I first read this when I was eighteen for one of my university classes. I read it really, really fast and I remember that I was quite bewildered by it. Was this the same story of the passionate ‘romance’ between Heathcliff and Cathy? Romance might have been the wrong term. The second re-reading brought up so many more layers and aspects to the novel that I didn’t see before.

Set in the isolated Yorkshire moors, Wuthering Heights begins with Mr. Lockwood, a Londoner who have leased Thrushcross Grange to escape the hustle and bustle of city life. Lockwood comes across Wuthering Heights and is met by the rude and grimacing inhabitants of the household – Heathcliff, Catherine and Hareton along with the two grumbling servants Joseph, a religious old man, and Zillah the housemaid. When a severe snowstorm forces Lockwood to insist on staying the night at Wuthering Heights, much to the reluctance of the inhabitants who are indifferent to the safety of Lockwood, Zillah allows Lockwood to quietly stay in one of the old rooms upstairs. Lockwood finds variations of the name ‘Catherine’ scratched upon the window sill – Catherine Linton, Catherine Earnshaw, Catherine Heathcliff – and during the night Lockwood has a nightmare about a ghostly Catherine who begs him to let her in.

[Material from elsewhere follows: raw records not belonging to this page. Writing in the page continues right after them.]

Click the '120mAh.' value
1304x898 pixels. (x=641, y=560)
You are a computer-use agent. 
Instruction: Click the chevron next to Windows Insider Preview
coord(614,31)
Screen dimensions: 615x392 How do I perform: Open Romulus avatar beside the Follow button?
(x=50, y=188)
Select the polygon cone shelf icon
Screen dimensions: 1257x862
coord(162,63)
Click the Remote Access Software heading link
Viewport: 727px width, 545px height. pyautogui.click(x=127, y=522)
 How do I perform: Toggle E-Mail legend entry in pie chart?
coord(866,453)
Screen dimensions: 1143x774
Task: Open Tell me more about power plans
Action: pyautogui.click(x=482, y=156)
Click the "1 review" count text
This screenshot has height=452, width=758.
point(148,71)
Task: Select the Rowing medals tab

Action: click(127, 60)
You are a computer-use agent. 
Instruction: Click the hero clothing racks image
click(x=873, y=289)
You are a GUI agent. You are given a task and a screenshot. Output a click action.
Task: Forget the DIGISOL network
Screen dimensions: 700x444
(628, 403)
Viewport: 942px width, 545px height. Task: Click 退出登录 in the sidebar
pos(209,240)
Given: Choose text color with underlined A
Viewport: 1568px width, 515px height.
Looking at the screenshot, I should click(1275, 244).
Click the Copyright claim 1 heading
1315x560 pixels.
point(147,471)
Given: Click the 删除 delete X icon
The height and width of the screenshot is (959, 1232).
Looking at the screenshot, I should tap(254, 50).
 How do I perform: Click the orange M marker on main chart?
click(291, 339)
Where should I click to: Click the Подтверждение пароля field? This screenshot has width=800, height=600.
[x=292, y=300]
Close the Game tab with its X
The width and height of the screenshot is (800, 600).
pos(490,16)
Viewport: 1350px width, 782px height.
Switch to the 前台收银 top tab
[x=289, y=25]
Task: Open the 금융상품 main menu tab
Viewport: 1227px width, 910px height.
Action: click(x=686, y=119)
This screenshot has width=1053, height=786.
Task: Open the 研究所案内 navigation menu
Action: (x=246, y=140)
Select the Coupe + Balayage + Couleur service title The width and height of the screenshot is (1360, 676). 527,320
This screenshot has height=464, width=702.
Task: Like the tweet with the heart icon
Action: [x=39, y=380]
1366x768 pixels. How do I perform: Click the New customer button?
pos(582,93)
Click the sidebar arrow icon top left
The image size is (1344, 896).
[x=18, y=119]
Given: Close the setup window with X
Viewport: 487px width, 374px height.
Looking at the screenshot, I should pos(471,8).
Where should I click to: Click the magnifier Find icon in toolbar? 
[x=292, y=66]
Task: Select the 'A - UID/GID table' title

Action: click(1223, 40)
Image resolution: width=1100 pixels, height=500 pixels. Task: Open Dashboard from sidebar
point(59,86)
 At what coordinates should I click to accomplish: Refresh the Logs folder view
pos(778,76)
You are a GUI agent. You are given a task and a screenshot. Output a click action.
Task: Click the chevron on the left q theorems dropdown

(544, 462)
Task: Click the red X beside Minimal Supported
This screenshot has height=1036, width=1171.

Once settled at Thrushcross Grange, Lockwood is told the entire story of the two doomed families who once resided in the two estates by the maid, Ellen Dean, who grew up and served at Wuthering Heights with Cathy and Heathcliff and later at the Grange. She recalls the night the elderly Mr. Earnshaw brought back an orphan he had found on the streets of London whom he later christens Heathcliff and who quickly becomes Mr. Earnshaw’s favourite. This brings friction into the household particularly between Hindley, Cathy’s elder brother, while the short-tempered Cathy and Heathcliff quickly form a passionate and fiery bond which continues into their teenage years and, really, for the rest of their lives.

During one of their ramblings on the moors, Heathcliff and Cathy come across Thrushcross Grange where Cathy in bitten by the family dog when the two are caught spying and sneaking. While she is on the mend at the Linton’s, Cathy is transformed and influenced by the Linton’s gentility. Separated from Heathcliff for the first time, Cathy realises she wants what Heathcliff could never give her while Edgar Linton can: a title and respectability. Despite the realisation, Cathy refuses to admit that she must give up Heathcliff:

‘He quite deserted! we separated!’ she exclaimed, with an accent of indignation. ‘Who is to separate us, pray? They’ll meet the fate of Milo! Not as long as I live, Ellen – for no mortal creature. Every Linton on the face of the earth might melt into nothing, before I could consent to forsake Heathcliff. Oh, that’s not what I intend – that’s not what I mean! I shouldn’t be Mrs. Linton were such a price demanded! … Nelly, I see now, you think me a selfish wretch, but, did it never strike you that, if Heathcliff and I married, we should be beggars? whereas, if I marry Linton, I can aid Heathcliff to rise, and place him out of my brother’s power.’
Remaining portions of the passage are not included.